For instance: He remembers in visceral detail every single time he’s watched Cas die, sometimes still gets caught off guard by the sense memories, the smells that will remind him of that beach or that building or that reservoir. He remembers the exact weight of Cas’ waterlogged trench coat as he pulled it from the water, held it in his hands, let it drip on his shoes, shoved it into the trunk of his car. He remembers what it felt like every time Cas came back after Dean thought he was gone forever, the shape of him in Dean’s arms.

He remembers what it was like to hear Cas tell him he loved for the first time, the overwhelming mix of dread and elation that had frozen him in place, the look on Cas’ face as the empty swallowed him whole. Remembers just as well how it had felt to get Cas back—the relief, the disbelief that he could be so lucky yet again. Remembers when he told Cas he loved him back, the way it had felt like his whole body was alight.

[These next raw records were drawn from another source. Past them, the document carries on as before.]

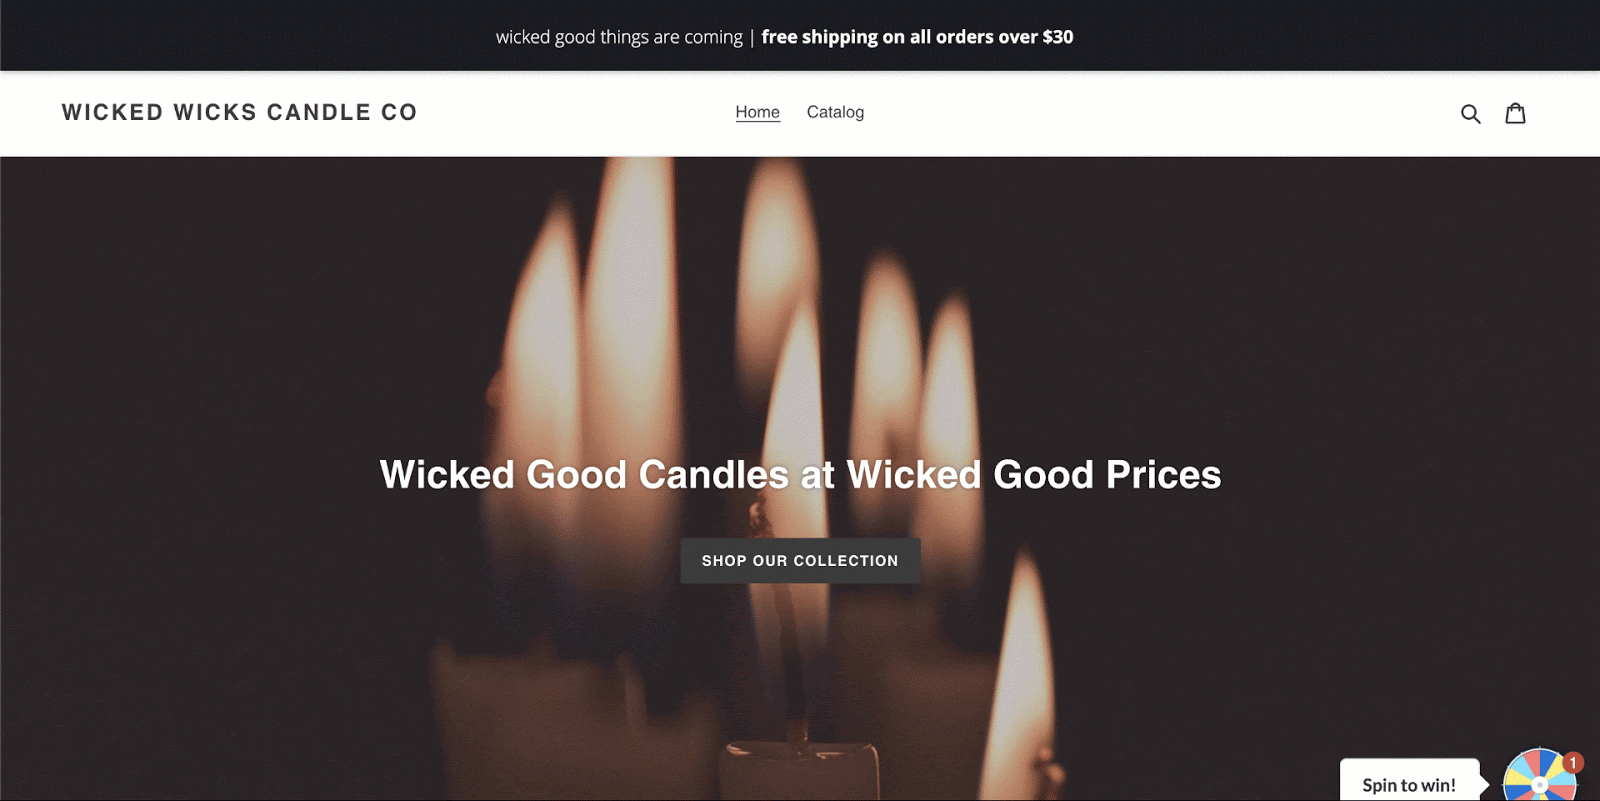Click the Wicked Good Candles hero heading

[x=800, y=474]
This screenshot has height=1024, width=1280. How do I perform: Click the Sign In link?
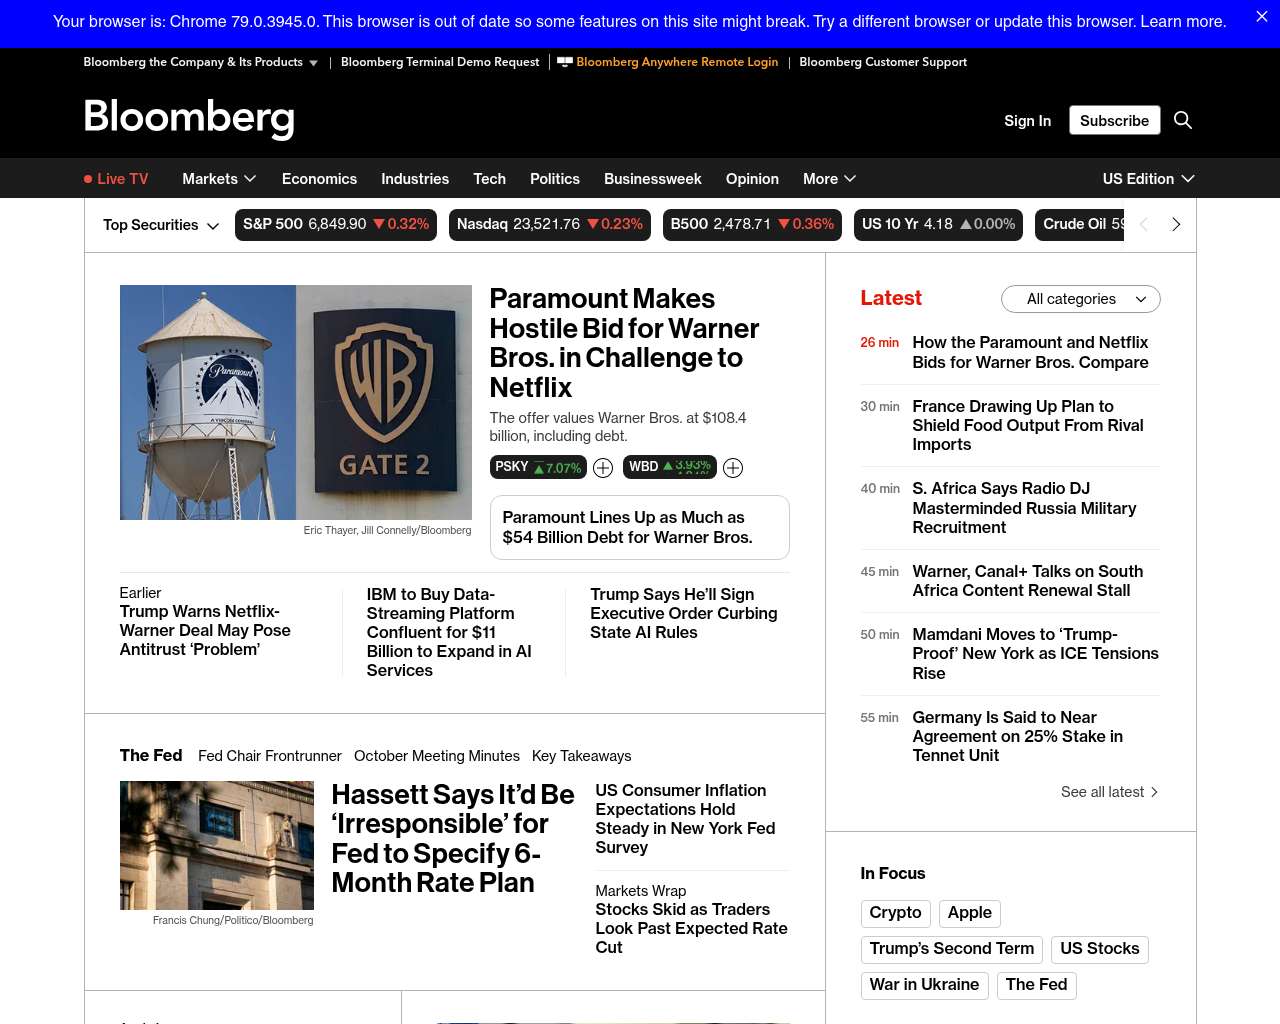pos(1027,121)
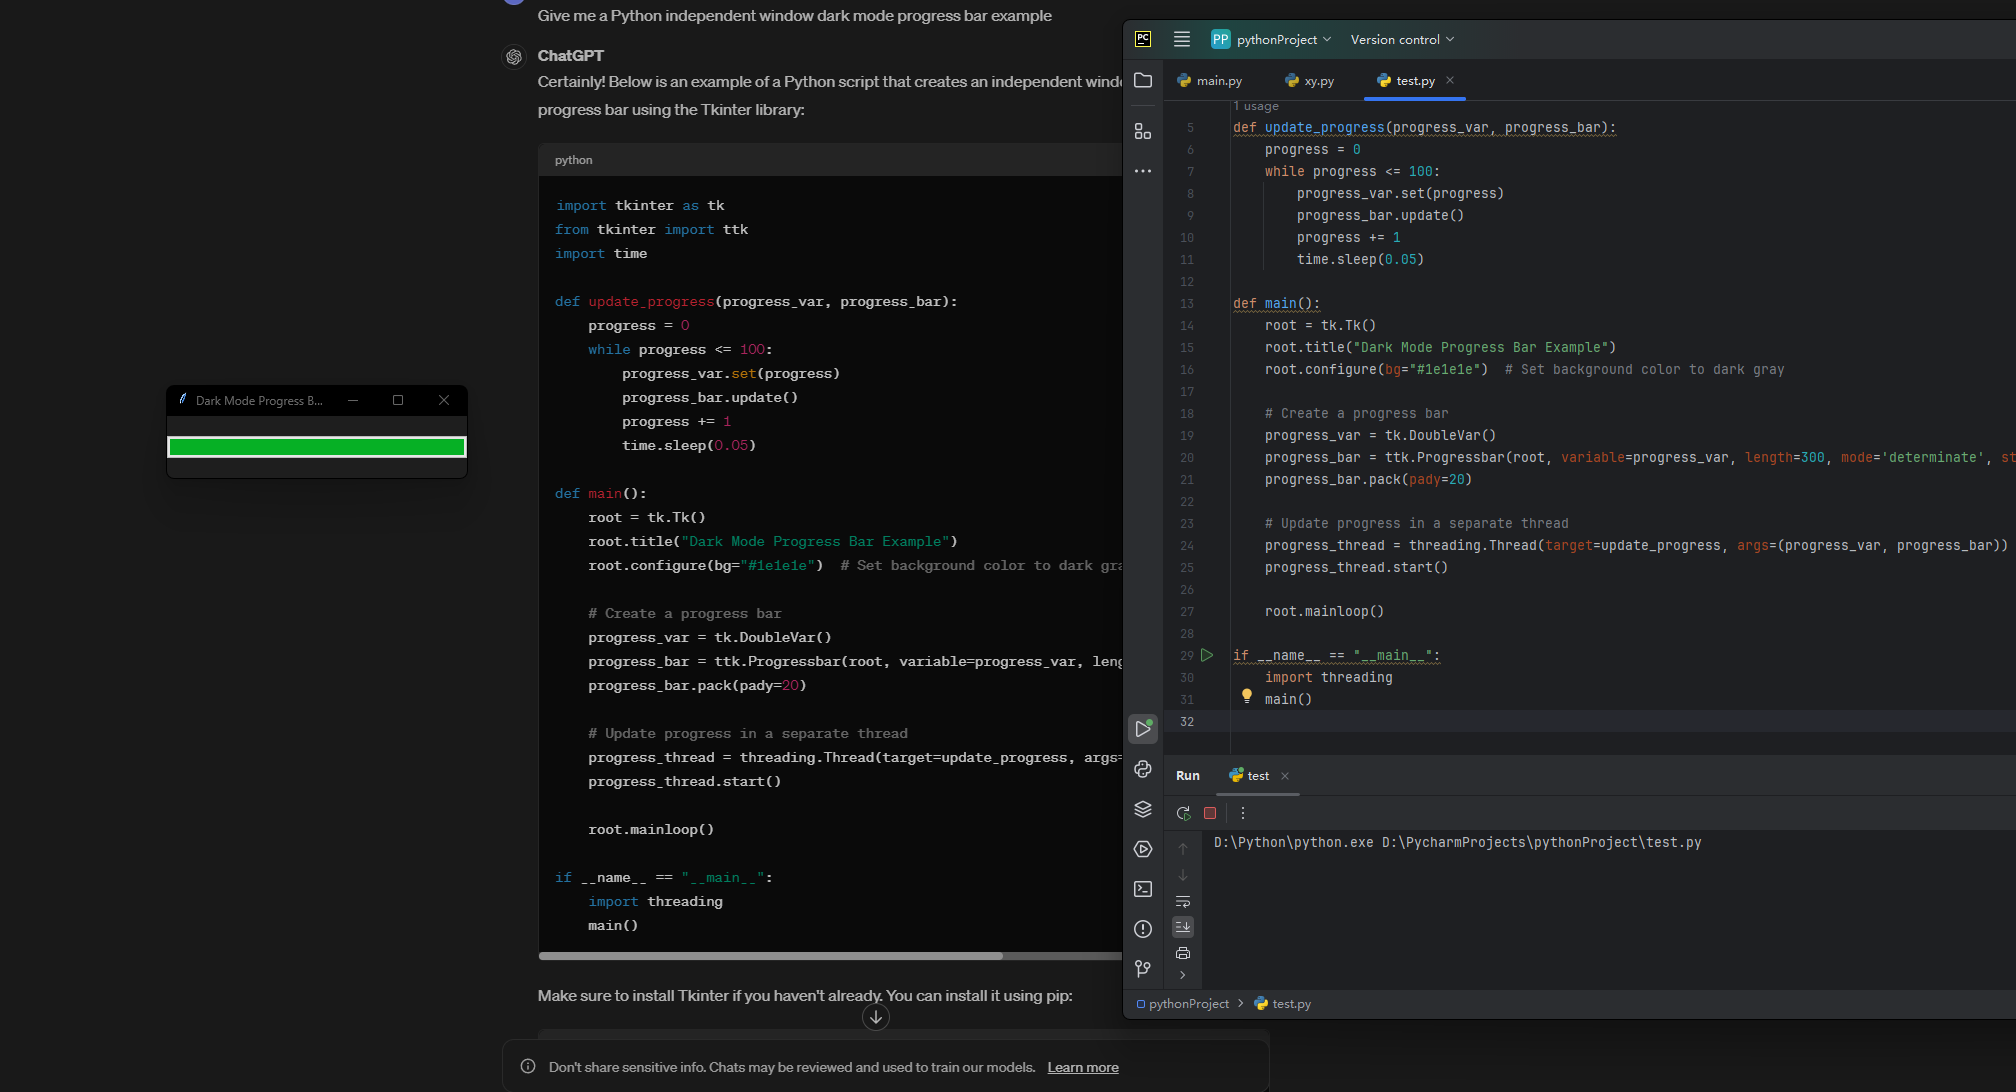Switch to the main.py editor tab
The image size is (2016, 1092).
tap(1210, 81)
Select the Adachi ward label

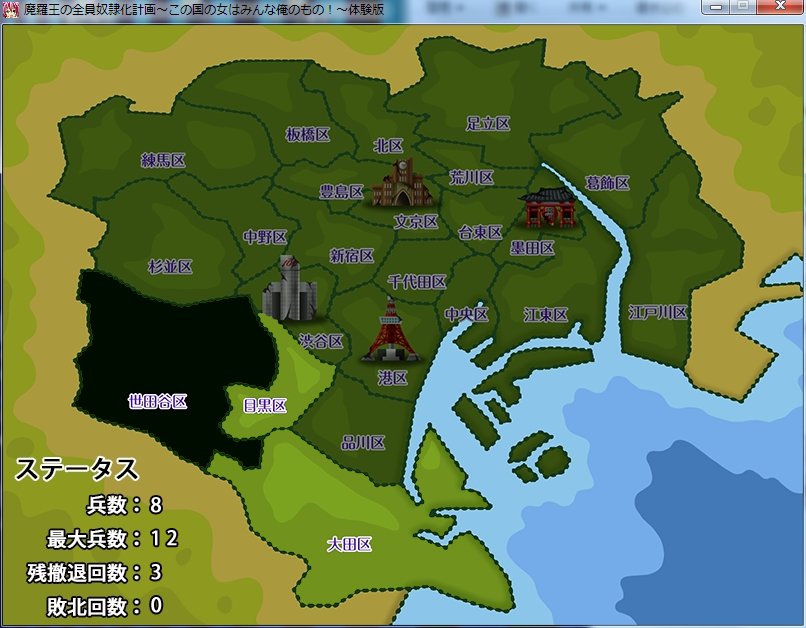[x=488, y=124]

Dean could describe, if asked, the exact feel of Cas’ stubble the first time they kissed, or the curve of his shoulder the first time Dean slipped him out of his shirt. He could talk at length about the first time they met, the way something intense and electric had crackled in the air between them in that barn and for years afterwards. Before that, things get fuzzy, though he’s managed to hold onto bits and pieces—Cas’ radiance in the darkness, the burning, cleansing cold that flowed through him as Cas knit him back together.

What’s between them now is softer, the sharp edges sanded down by time and familiarity, rough patches smoothed over by apologies, gaps filled in with forgiveness. There are a thousand little things that Dean can still hardly believe have become mundane—falling asleep next to Cas at night, waking up next to him in the morning. The feel of Cas’ hands in his hair, Cas’ lips at his neck, Cas’ voice in his ear, whispering endearments.

He can’t always assign these things a place on a calendar, but that doesn’t mean he takes any of them for granted. Some things are worth remembering the hundredth time just as much as the first, like how even with all the years between them, the hurt and betrayal and reconciliation, the misunderstandings and halting explanations, Cas will still look at Dean with light in his eyes, a hand on his shoulder, seeing all of him and loving him anyway.

If that’s not worth celebrating, Dean doesn’t know what is.